悔やみを越えて、生を愛すということ
三浦春馬さんの死から1週間。
この1週間、私は朝起きたら一番に彼のことを思いだし、変わらぬ仕事や日常を送りながら、時間が出来ると彼の作品や映像、言葉に耽った。
前置きをしておくと、私はテレビや映画で彼をたまたま見掛ける一視聴者であり、その活動のほとんどを知らなかった。
それなのに、彼の死になぜこれまで心をもっていかれるのか、自分でもよくわからない。多くの人がきっとそうであるように。
彼を知れば知るほど、
「だれかに本音を、胸のうちを明かせなかったんだろうか?」という悔やみは、彼が守りたかったものや周囲との関わり方を否定しているような気がして。
「芸能界を辞めて"普通"の生活を送っていればよかったのかもしれない」という悔やみは、彼の表現者として費やした時間やエネルギー、類い稀なる努力、エンターテイメントへの眼差しを否定しているような気がして。
この記事はそんな人がいたら、少し気持ちを前向きにさせてくれるかもしれない。
彼の最後の舞台を観劇した方の記事。
https://bunshun.jp/articles/-/39154
2020年の7月18日に起きたことは、彼が30年生きた日々のたった1日でしかない。
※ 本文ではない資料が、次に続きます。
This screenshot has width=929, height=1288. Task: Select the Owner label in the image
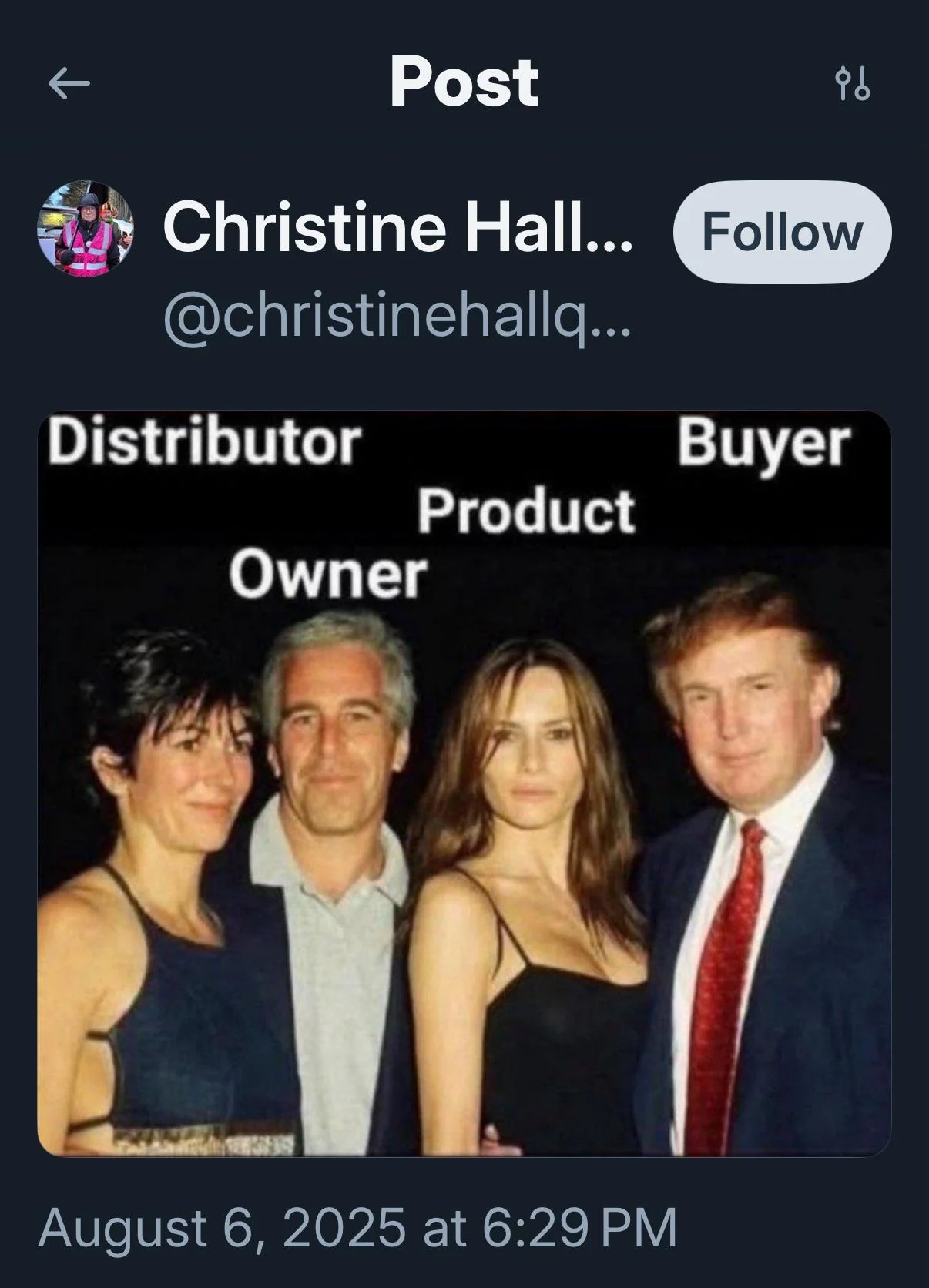pyautogui.click(x=327, y=574)
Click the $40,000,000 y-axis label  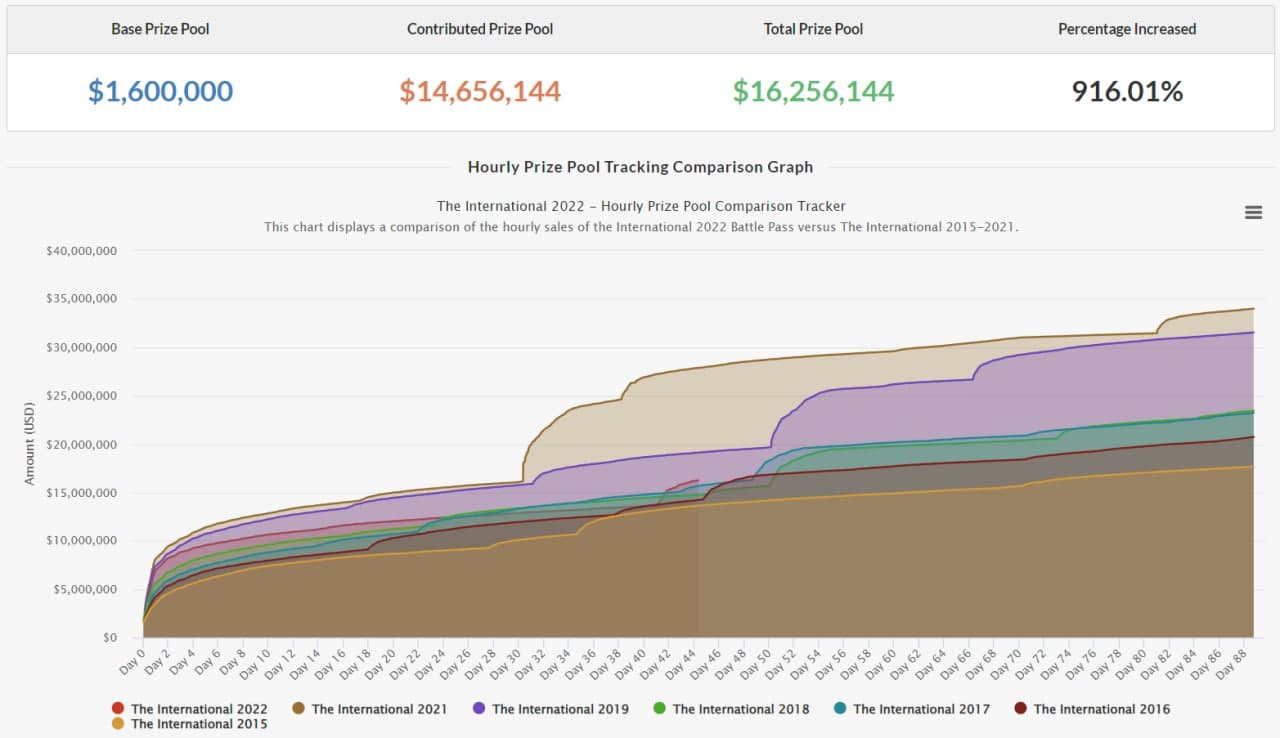point(81,251)
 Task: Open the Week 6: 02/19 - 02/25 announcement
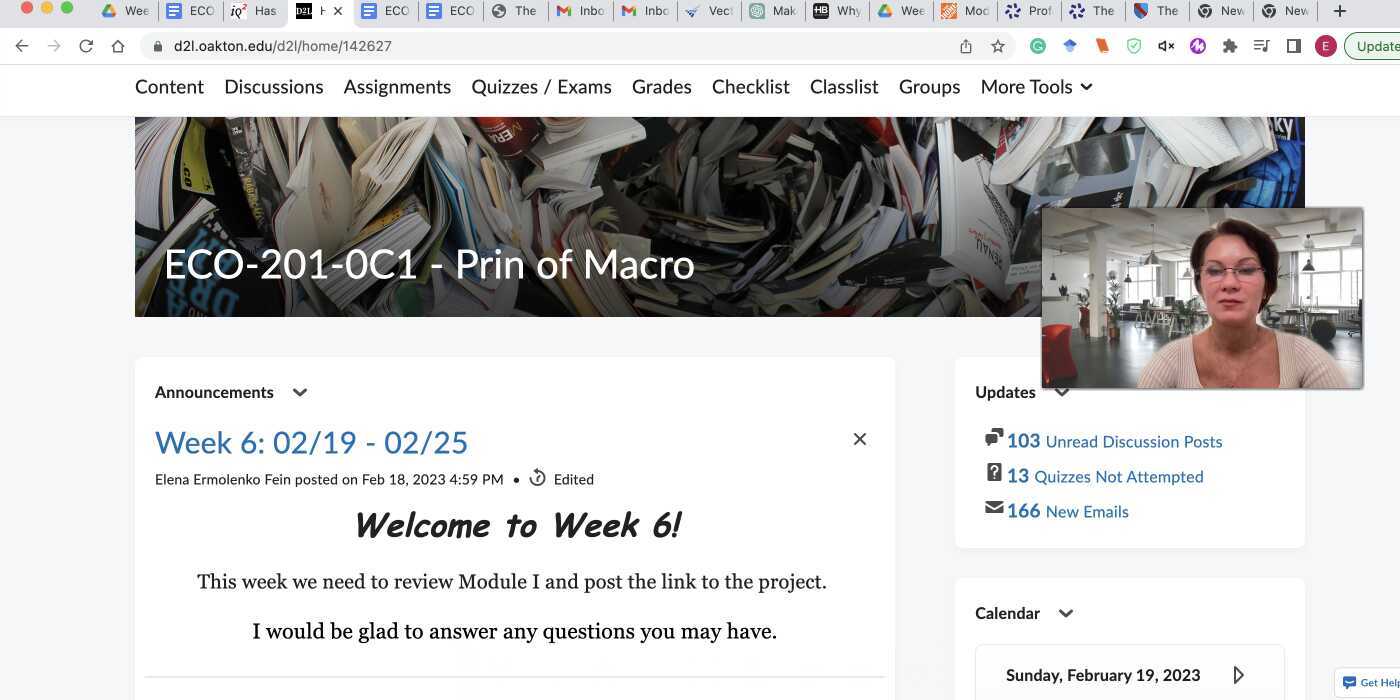point(310,441)
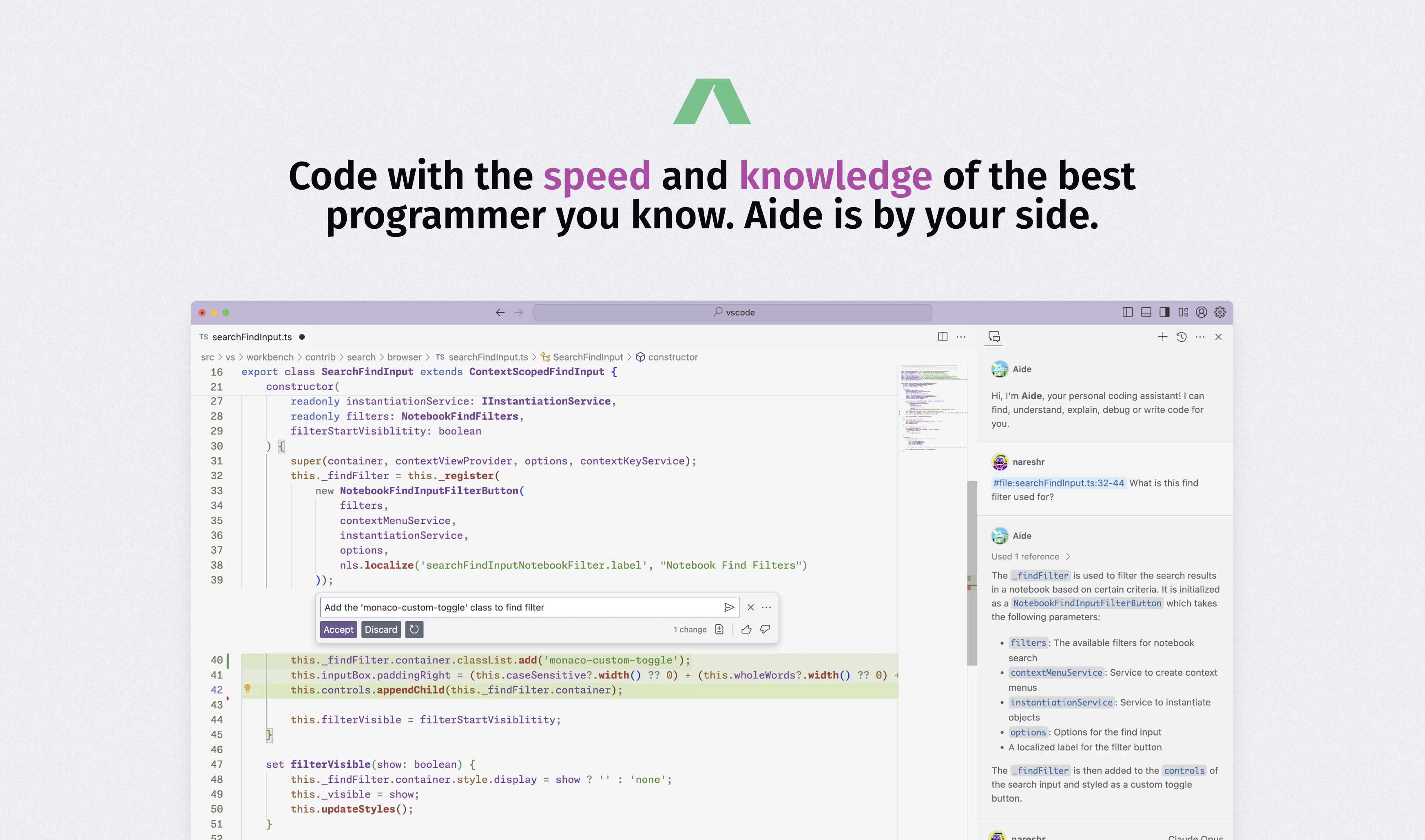Send the inline chat prompt arrow
The width and height of the screenshot is (1425, 840).
pyautogui.click(x=729, y=607)
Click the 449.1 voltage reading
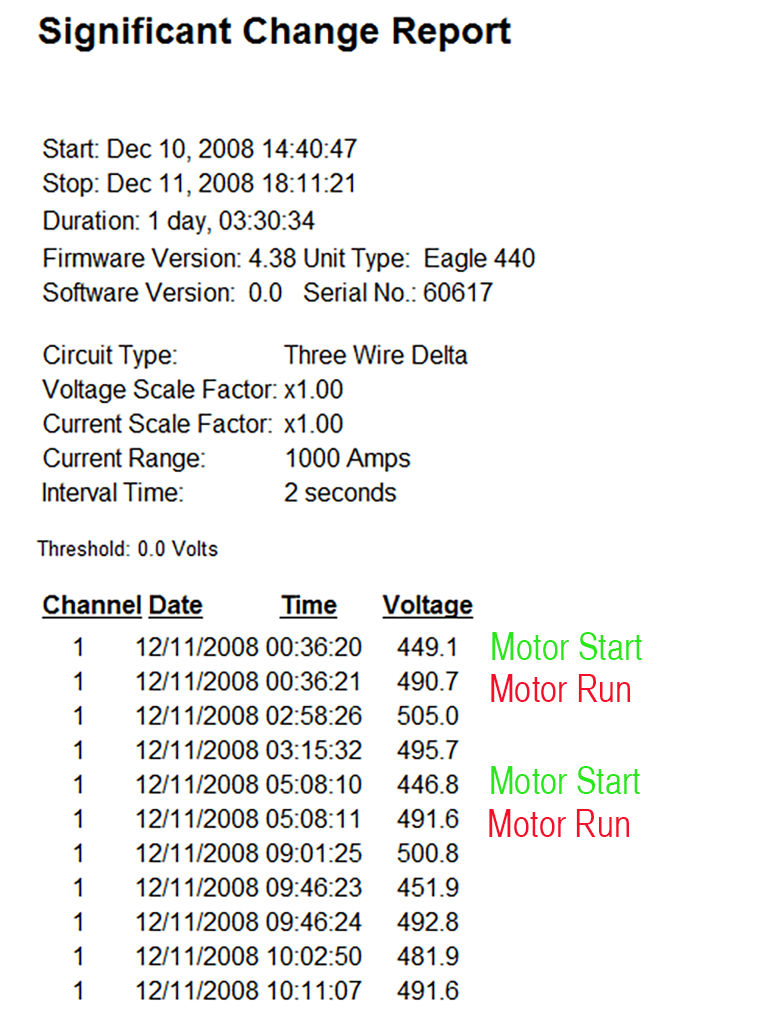 427,647

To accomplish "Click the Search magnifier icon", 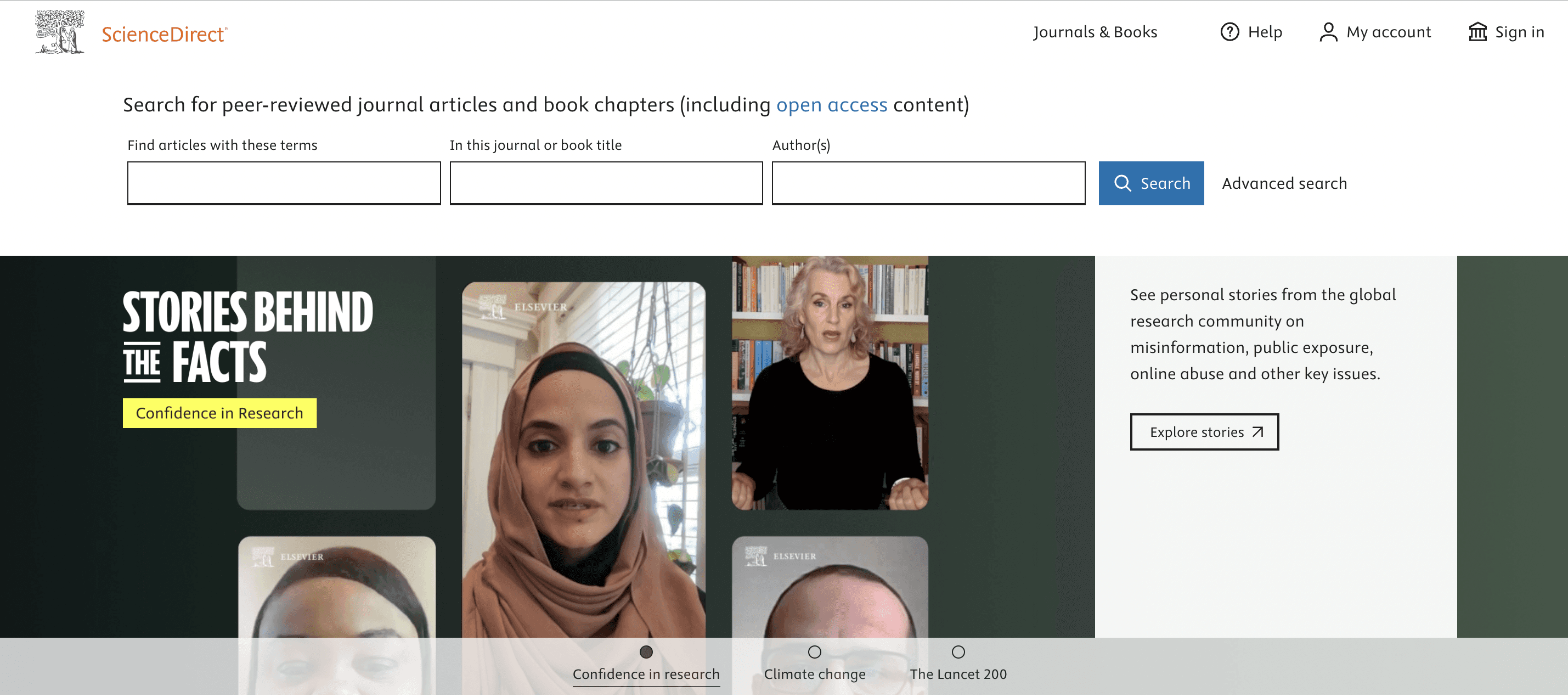I will (x=1122, y=183).
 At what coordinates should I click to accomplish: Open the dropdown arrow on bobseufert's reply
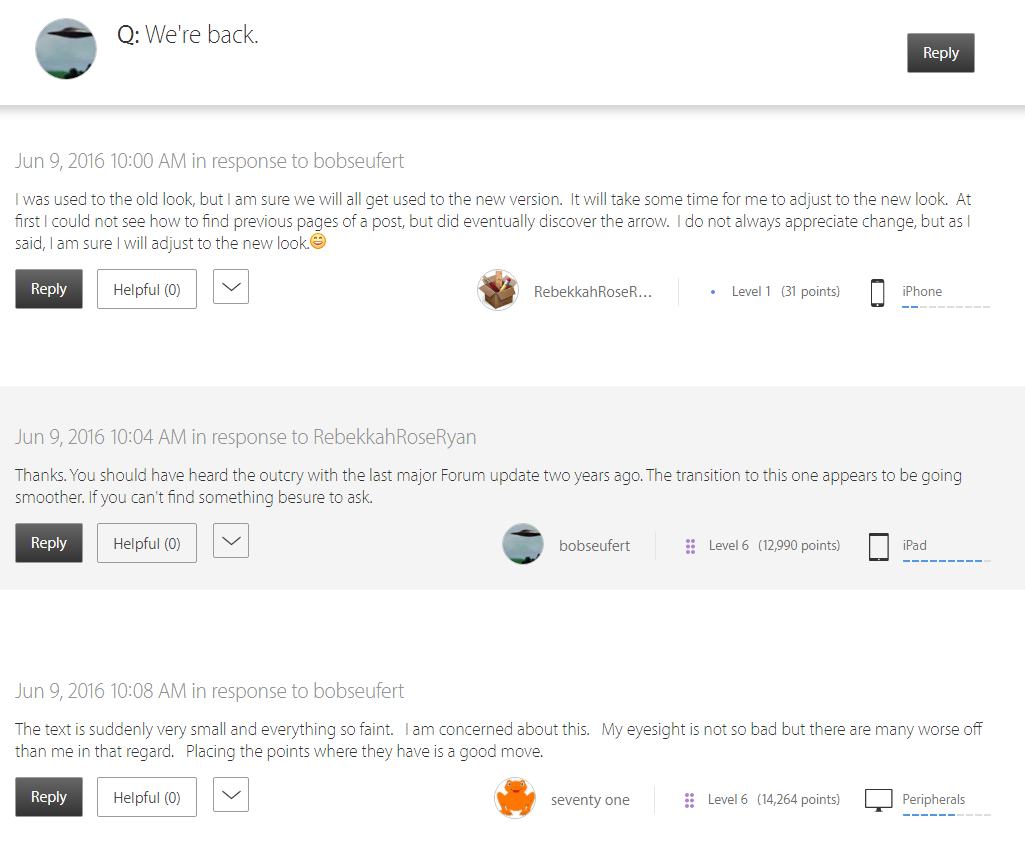point(231,541)
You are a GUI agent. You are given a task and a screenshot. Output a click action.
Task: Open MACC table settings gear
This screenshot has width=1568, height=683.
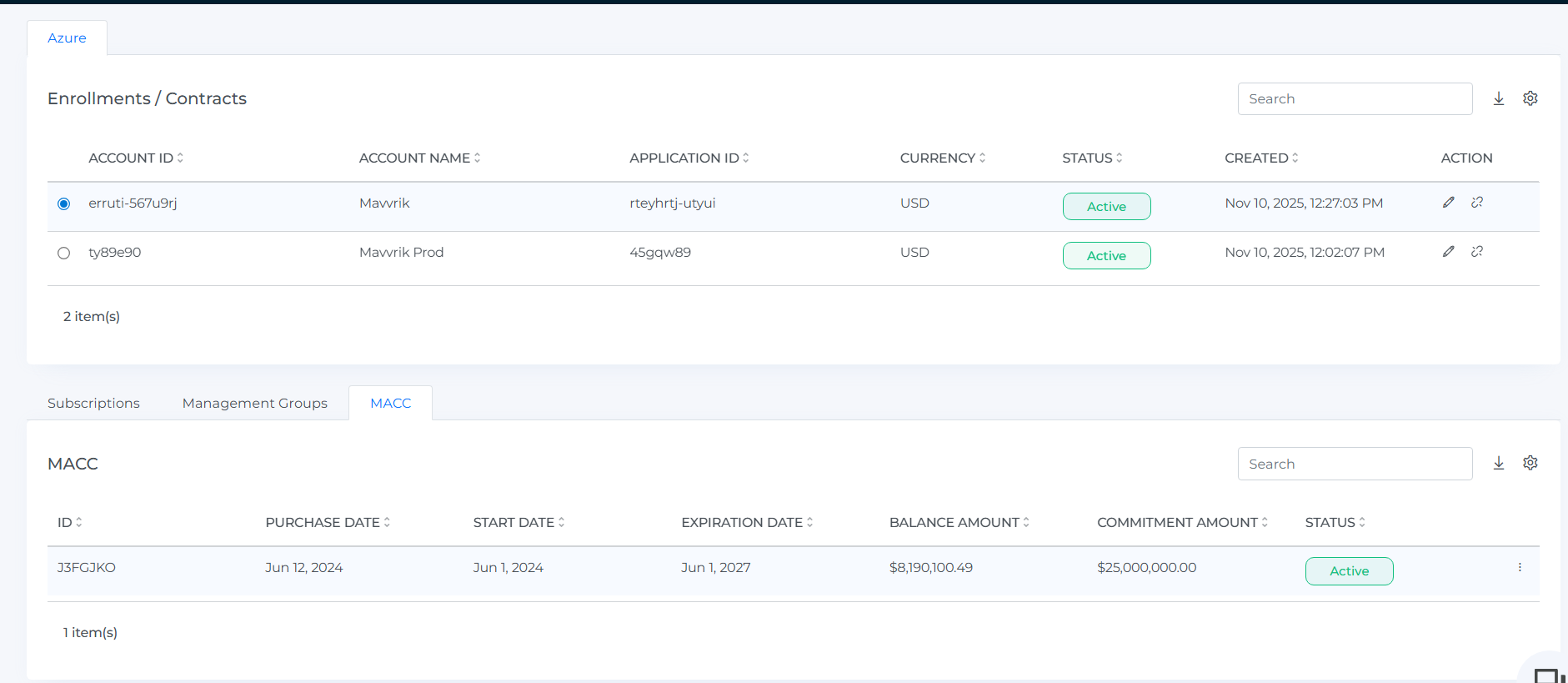[x=1530, y=463]
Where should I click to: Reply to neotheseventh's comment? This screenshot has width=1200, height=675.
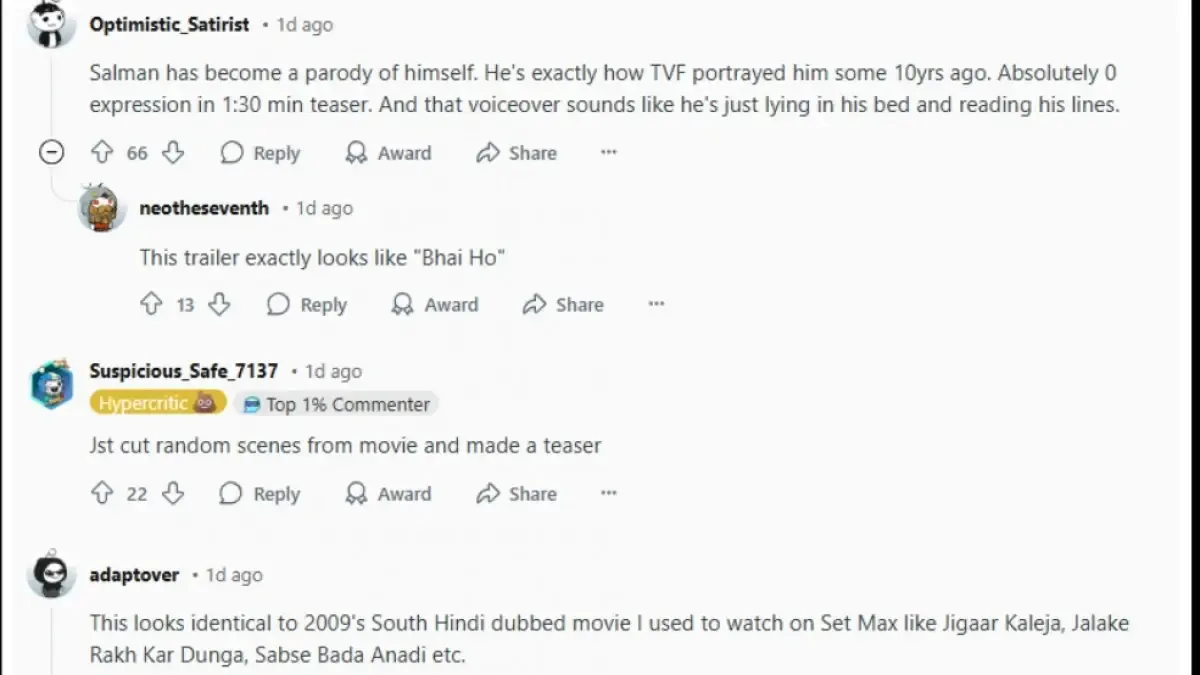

~中略~死は逆算して生を定義するものではなく、生の最後の一部として片隅に置かれるべきものなのだ。
私は、彼の生き様を、30年間の生を肯定したかったんだと思う。
今私は、亡くなった人としてではなく、一人の表現者として、彼の生んだ数々の作品をエンタメを楽しませていただいている。
本当に、素敵だし立派だしかっこいいし魅力的だし美しいし強いし儚い。どんな形容詞でも形容しきれない人だ。
気づくきっかけは最悪だけど、私はあなたと出会えてよかった。
私には今回のことがあってはじめに思い浮かんだ人がいる。
大学のときの友人で、彼女は中学生のときから彼を応援していた。
私はというと、当時も正直ただのイケメン俳優くらいにしか思っていなかったのけど、彼とファン、そしてアミューズのスタッフや仲間の関係性だったり、彼の俳優以外の活動についてや、"ハンサムライブ"という凄いネーミングのショーのことを時折話してくれたのを覚えている。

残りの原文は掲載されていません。